Applied Data Science and Machine Learning

These resources require a basic understanding of Python programming.

  • MLCourse.ai– This machine-learning course by OpenDataScience (led by Yury Kashnitsky) features videos, practice sessions, and assignments. Kashnitsky shows the workflow that you can practice in assignments with real data sets. Highly Recommended.
  • Python Engineer Courses–Very good collection of Machine Learning from Scratch videos.
  • freeCodeCamp.org–This group also has a collection of videos on the application of machine learning.

Neural Networks and Deep Learning

  • Deeplearning.ai–Another very good course by Andrew Ng focused on neural network and deep learning. Use this resource once you have mastered Python programming and understand machine learning basics.

Data Visualization

Python-related visualization resources can be found in the resources listed above. Commercial software maintains good documentation and user communities; those are the first places to check for specific questions. I’d recommend the following materials for beginners in Spotfire and Tableau. I have not used PowerBI, so I’ll refrain from recommending resources for that BI tool.

Tableau

  • Edureka–Comprehensive video for beginners in Tableau.

Spotfire

Inspirations and Quick Fixes

The following subreddits on Reddit.com offer very good recommendations for self-learning.

If you have time to invest, go to kaggle.com and create an account.

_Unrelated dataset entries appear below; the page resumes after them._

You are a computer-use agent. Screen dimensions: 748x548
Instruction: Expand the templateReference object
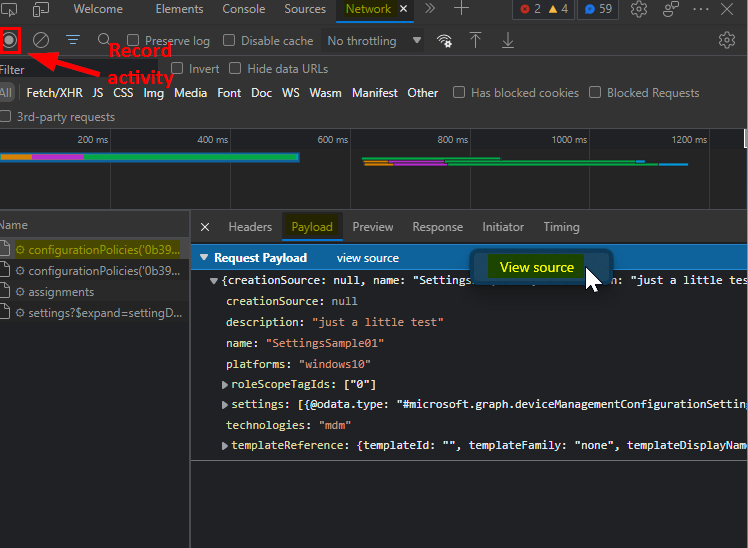[x=225, y=446]
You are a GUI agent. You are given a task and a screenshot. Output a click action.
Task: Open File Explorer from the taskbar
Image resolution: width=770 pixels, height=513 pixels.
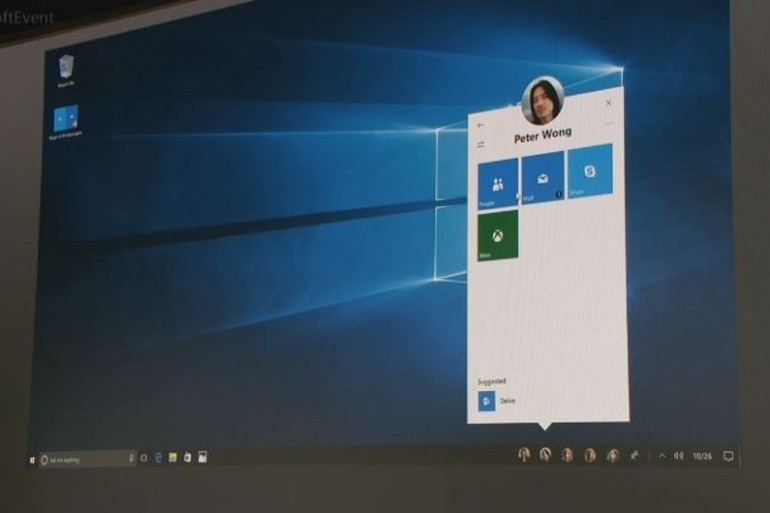(x=173, y=458)
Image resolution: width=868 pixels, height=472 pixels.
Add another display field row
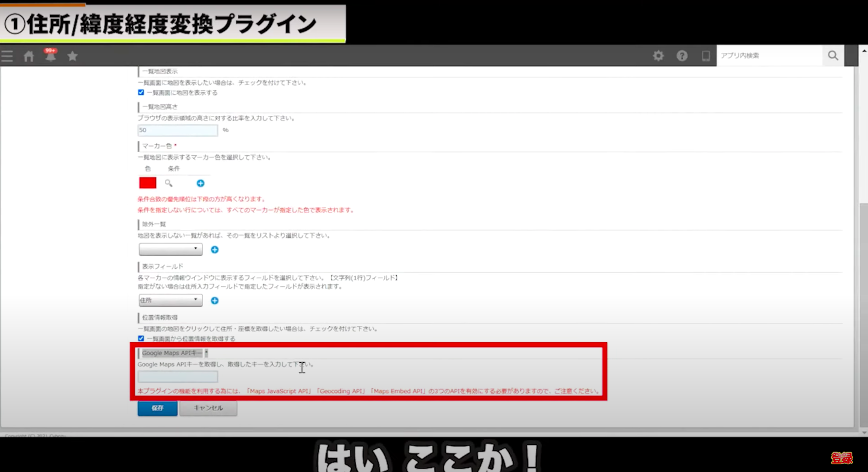214,301
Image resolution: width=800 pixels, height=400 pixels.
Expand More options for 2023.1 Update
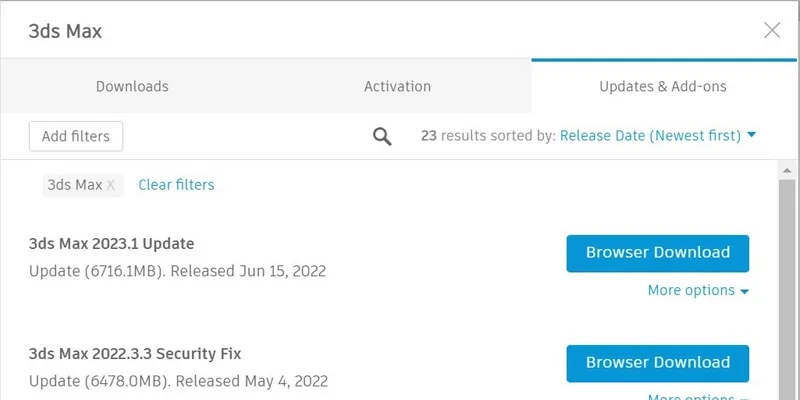coord(698,291)
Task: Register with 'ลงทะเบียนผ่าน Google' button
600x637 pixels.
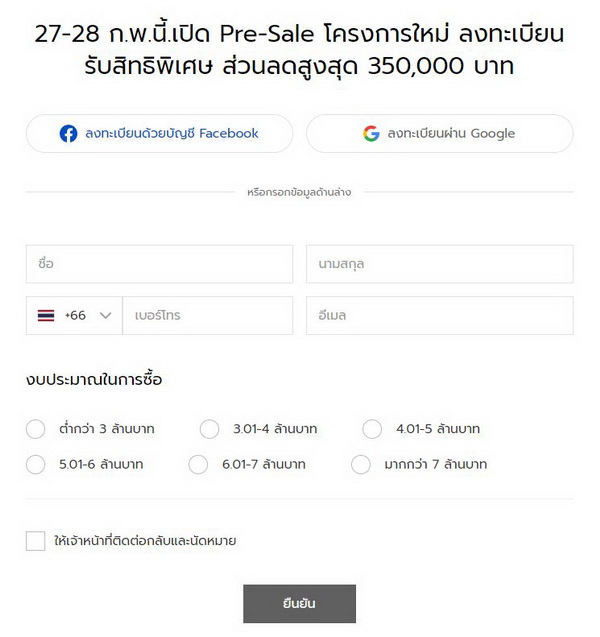Action: pos(440,134)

It is a very good practice and learning tool with free courses, and they organize data science competitions with prize money.

If you are in the middle of coding and need to find a quick fix, I would recommend these two resources.

Books

  • Automate the Boring Stuff with Python by Al Sweigart is a great resource that teaches how to use Python to execute mindless tasks.
  • Everybody Lies by Seth Stephens-Davidowitz shows how Google search data can be used to unearth insights that are not evident. This book illustrates the application of data science in social science.
  • Weapons of Math Destruction by Cathy O'Neil identifies the drawbacks of machine-learning models that were developed without proper understanding of the problem and models. This book highlights how AI and ML should be used responsibly.

Conclusion

According to recent trends, it is evident that machine learning is going to be an integral part of the industry. Data science skills will equip young professionals to lead this transformation. Once you have mastered the basic data science skills, consider how you can apply them in our industry. The key is to identify where and when to apply machine learning. These resources should help young professionals start their journey and shape their career.